Let Z be a smooth curve that is a complete intersection of effective Cartier divisors ${\displaystyle D_1,\dots ,D_n}$ on a variety X. Assume the dimension of X is n + 1. Then the Segre class of the normal cone ${\displaystyle C_{Z/X}}$ to ${\displaystyle Z\hookrightarrow X}$ is:^[11]

${\displaystyle s(C_{Z/X})=[Z]-{\displaystyle \sum _{i=1}^n}{D}_i\cdot [Z].}$

Indeed, for example, if Z is regularly embedded into X, then, since ${\displaystyle C_{Z/X}=N_{Z/X}}$ is the normal bundle and ${\displaystyle N_{Z/X}={\displaystyle \underset{i=1}{\overset{n}{⨁}}}{N}_{D_i/X}{|}_Z}$ (see Normal cone#Properties), we have:

${\displaystyle s(C_{Z/X})=c(N_{Z/X}{)}^{-1}[Z]={\displaystyle \prod _{i=1}^d}(1-c_1({𝒪}_X(D_i)))[Z]=[Z]-{\displaystyle \sum _{i=1}^n}{D}_i\cdot [Z].}$

The following is Example 3.2.22. of Fulton (1998).^[2] It recovers some classical results from Schubert's book on enumerative geometry.

Viewing the dual projective space ${\displaystyle \breve{{\mathbb{P}}^3}}$ as the Grassmann bundle ${\displaystyle p:\breve{{\mathbb{P}}^3}\to *}$ parametrizing the 2-planes in ${\displaystyle {\mathbb{P}}^3}$, consider the tautological exact sequence

${\displaystyle 0\to S\to p^{*}{ℂ}^3\to Q\to 0}$

where ${\displaystyle S,Q}$ are the tautological sub and quotient bundles.

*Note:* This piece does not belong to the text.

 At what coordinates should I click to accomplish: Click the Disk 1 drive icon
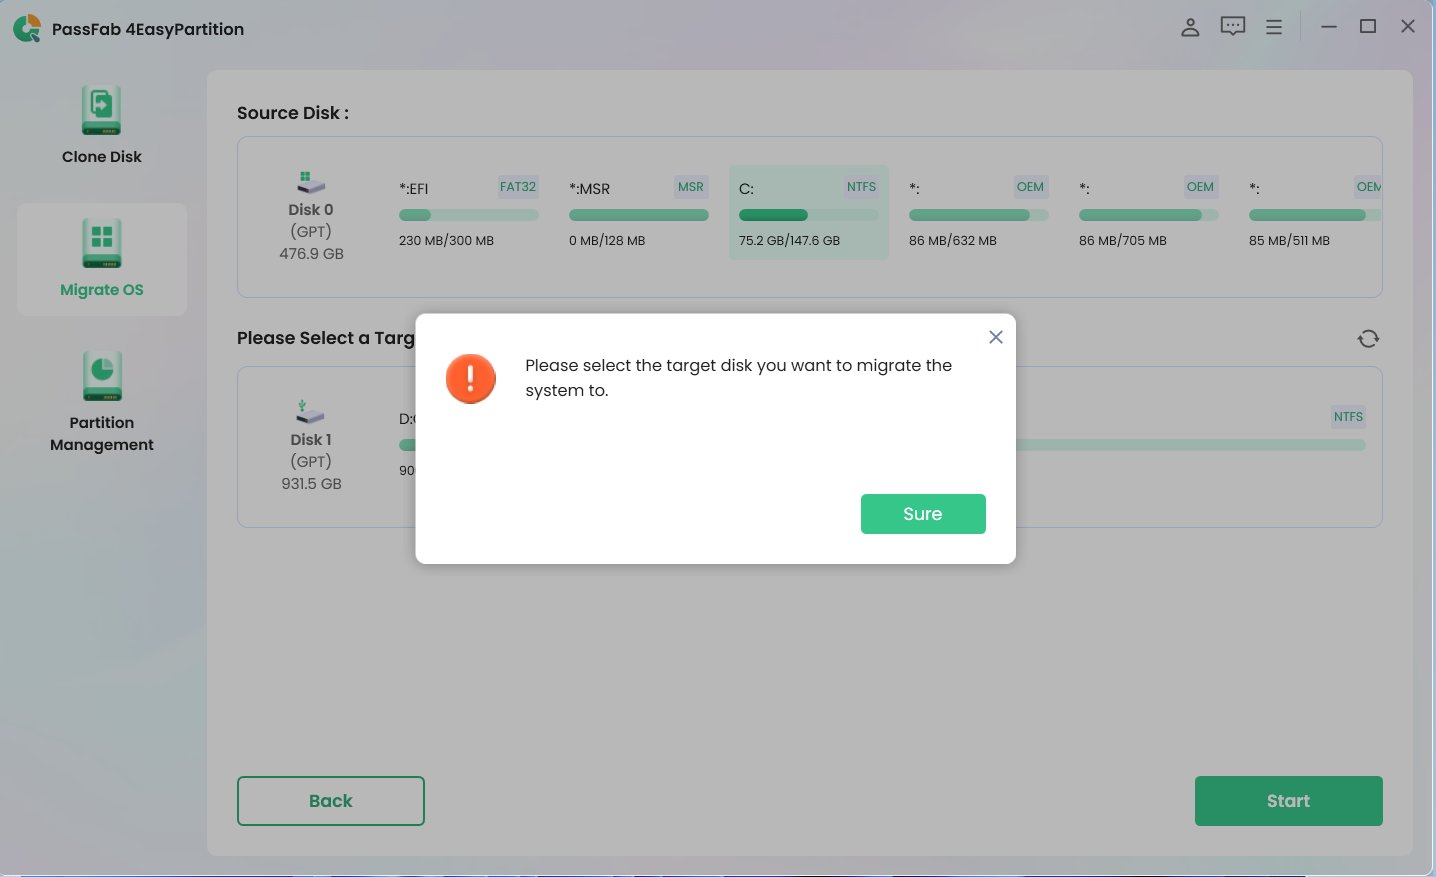point(310,411)
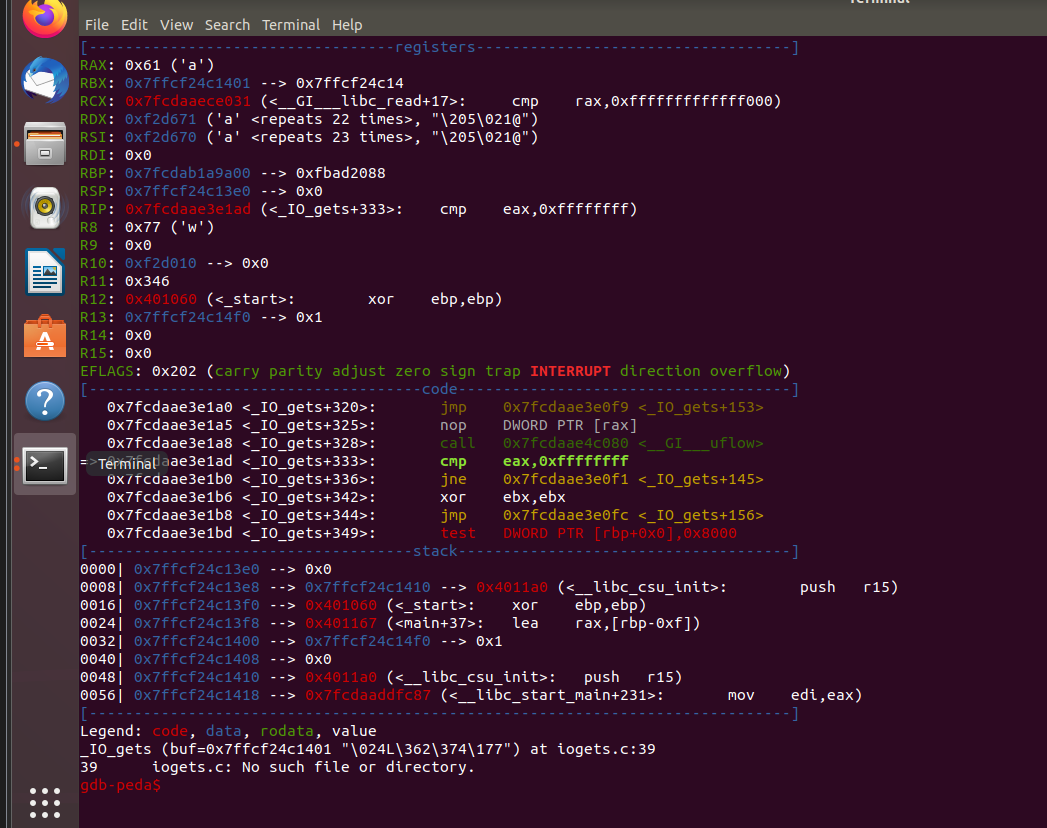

With ${\displaystyle E={\mathrm{Sym}}^2(S^{*}\otimes Q^{*})}$, the projective bundle ${\displaystyle q:X=\mathbb{P}(E)\to \breve{{\mathbb{P}}^3}}$ is the variety of conics in ${\displaystyle {\mathbb{P}}^3}$. With ${\displaystyle \beta =c_1(Q^{*})}$, we have ${\displaystyle c(S^{*}\otimes Q^{*})=2\beta +2{\beta }^2}$ and so, using Chern class#Computation formulae,

${\displaystyle c(E)=1+8\beta +30{\beta }^2+60{\beta }^3}$

and thus

${\displaystyle s(E)=1+8h+34h^2+92h^3}$

where ${\displaystyle h=-\beta =c_1(Q).}$ The coefficients in ${\displaystyle s(E)}$ have the enumerative geometric meanings; for example, 92 is the number of conics meeting 8 general lines.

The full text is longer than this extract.